In a nation where silence often masks complicity, former Senator Shehu Sani is once again challenging the Northern elite—this time for their collective failure to hold former President Muhammadu Buhari accountable during his eight-year rule.
Appearing on Politics Today on Channels TV, Sani didn’t mince words. He blamed the North’s current struggles from insecurity to deepening poverty on what he called a culture of blind loyalty and ethnic solidarity.
“Our refusal to speak the truth to the Buhari regime… led the North to where it is today,” he said, noting that while schools closed and villages were attacked, many Northern leaders kept quiet.
According to Sani, a fear of ‘betraying the North’ became more important than saving it. When he raised concerns on the Senate floor, it wasn’t the opposition who fought him—it was his own Northern colleagues.
“They expected silence because the President was one of us,” he recalled.

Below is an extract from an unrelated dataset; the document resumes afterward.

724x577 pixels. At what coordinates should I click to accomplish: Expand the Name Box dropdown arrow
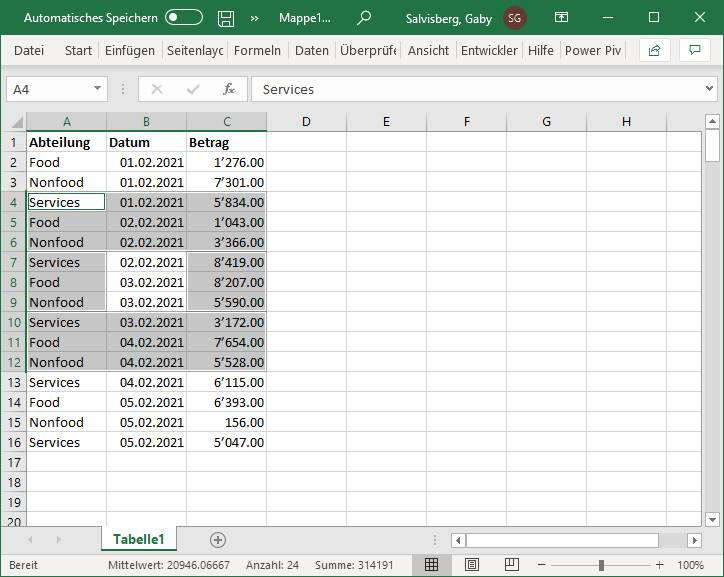(x=97, y=89)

In contrast, he praised the Southwest for speaking truth to power under President Bola Tinubu, regardless of ethnic ties. “They criticise their own when necessary,” he said, urging the North to learn from that example.
But even as Sani positions himself as a truth-teller, questions remain. Could he and others have spoken louder, earlier, or acted differently while still in power? Was one voice ever enough to shift a culture of silence?
Still, in a region grappling with the fallout of years of unchecked leadership, Sani’s comments may be a late awakening, but they are an urgent reminder.